Fiber is the part of plant foods that human body can’t digest. It has a number of health benefits, including lowering the risk for high cholesterol and heart disease and helping you control your weight. When diabetic patients consume a diet high in fiber, they are better able to keep their blood glucose and cholesterol levels under control. Some foods are better sources of fiber than others and that’s the essence of this write-up. To educate you on how to know the best sources of fiber that can help you put your blood sugar levels under control.
The Dietary Reference Intake for fiber is at least 38 grams per day for men aged 50 and under and at least 25 grams per day for women aged 50 and under. However, consuming even more fiber than this may be beneficial for diabetics, notes a study published in 2004 in the “Journal of the American College of Nutrition,” which found that diabetics who consumed between 21 and 50 grams of fiber per day had the best cholesterol and blood glucose results.
Foods High in Fiber
If a food has at least 5 grams of fiber per serving, it is high in fiber, and foods that contain at least 2.5 grams of fiber per serving are also good sources of fiber. Beans, whole grains, nuts and fruits and vegetables, especially those that contain peels and seeds that you eat, are all good options for increasing the amount of fiber in your diet, whether or not you are diabetic.
The glycemic index is a scale used to measure how quickly a particular food increases your blood sugar levels. Foods are compared to either white bread or glucose, since these are two foods that quickly cause blood sugar levels to spike. Diabetics may find it easier to control their blood sugar if they consume foods that are low on the glycemic index, including beans, fruits, non-starchy vegetables and whole grains, all of which are also good sources of fiber.
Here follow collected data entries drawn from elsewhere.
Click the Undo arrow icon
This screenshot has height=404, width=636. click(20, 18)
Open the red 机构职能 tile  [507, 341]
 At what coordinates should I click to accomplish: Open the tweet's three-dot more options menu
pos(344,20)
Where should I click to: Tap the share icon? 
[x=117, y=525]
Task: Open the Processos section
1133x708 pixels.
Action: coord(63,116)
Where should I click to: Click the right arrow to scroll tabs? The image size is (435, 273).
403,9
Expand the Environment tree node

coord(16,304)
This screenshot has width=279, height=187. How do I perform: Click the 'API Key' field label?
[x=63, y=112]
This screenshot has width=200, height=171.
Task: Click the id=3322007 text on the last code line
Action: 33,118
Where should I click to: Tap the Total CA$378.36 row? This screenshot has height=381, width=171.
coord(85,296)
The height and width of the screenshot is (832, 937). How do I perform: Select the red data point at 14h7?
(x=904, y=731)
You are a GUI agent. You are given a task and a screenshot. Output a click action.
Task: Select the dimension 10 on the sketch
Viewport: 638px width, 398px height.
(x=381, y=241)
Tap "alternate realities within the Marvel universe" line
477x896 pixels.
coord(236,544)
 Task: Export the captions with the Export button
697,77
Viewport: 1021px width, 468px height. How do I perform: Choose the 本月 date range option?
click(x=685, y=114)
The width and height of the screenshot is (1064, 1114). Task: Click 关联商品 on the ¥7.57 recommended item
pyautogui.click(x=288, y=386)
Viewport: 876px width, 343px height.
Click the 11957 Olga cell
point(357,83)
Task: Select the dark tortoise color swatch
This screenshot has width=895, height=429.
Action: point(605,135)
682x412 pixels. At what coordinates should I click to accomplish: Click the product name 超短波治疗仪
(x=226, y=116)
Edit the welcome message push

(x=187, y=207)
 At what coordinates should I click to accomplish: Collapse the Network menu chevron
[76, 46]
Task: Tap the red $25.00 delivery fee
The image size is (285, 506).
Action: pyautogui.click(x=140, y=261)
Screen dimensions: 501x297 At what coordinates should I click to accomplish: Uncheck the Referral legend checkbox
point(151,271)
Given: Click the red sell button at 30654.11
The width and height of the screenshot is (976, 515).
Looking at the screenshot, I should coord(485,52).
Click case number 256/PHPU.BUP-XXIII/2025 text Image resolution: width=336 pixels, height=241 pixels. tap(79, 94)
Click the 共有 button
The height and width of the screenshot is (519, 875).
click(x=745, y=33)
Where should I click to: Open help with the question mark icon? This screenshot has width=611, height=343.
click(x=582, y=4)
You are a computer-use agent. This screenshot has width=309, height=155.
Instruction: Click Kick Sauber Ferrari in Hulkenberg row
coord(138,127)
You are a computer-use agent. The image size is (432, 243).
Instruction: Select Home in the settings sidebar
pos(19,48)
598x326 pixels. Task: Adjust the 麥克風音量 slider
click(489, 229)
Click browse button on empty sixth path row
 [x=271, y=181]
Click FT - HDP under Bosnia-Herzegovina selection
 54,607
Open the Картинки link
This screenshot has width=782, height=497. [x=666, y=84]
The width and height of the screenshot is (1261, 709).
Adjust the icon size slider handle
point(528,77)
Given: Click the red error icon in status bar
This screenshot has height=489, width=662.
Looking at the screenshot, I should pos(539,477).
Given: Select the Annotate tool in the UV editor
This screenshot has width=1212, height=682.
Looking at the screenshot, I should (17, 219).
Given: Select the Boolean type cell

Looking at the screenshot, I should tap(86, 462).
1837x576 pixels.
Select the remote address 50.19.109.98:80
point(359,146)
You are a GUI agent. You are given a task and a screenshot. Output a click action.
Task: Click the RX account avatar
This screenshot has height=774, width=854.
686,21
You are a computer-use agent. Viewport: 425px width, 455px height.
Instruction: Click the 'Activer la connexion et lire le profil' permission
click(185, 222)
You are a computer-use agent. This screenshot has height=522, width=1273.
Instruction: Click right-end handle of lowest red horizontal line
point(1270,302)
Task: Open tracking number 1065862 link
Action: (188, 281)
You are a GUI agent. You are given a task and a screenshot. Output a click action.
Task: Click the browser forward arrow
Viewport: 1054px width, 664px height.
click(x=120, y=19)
Baked foods that are high in sugar are still likely to be high on the glycemic index even if they contain whole grains. Processing, long cooking times and the ripeness of fruits can make them easier for your body to break down, decreasing the amount of time before the food causes your blood glucose levels to increase and giving them higher ratings on the glycemic index.
For best results, diabetics may want to follow a diet that is mainly plant-based, notes a study published in 2011 in “Endocrine Practice,” which found that this type of diet improved insulin sensitivity the most when compared with other common diets. Since animal foods do not contain fiber, it is also easier to consume large amounts of fiber if you follow a plant-based diet.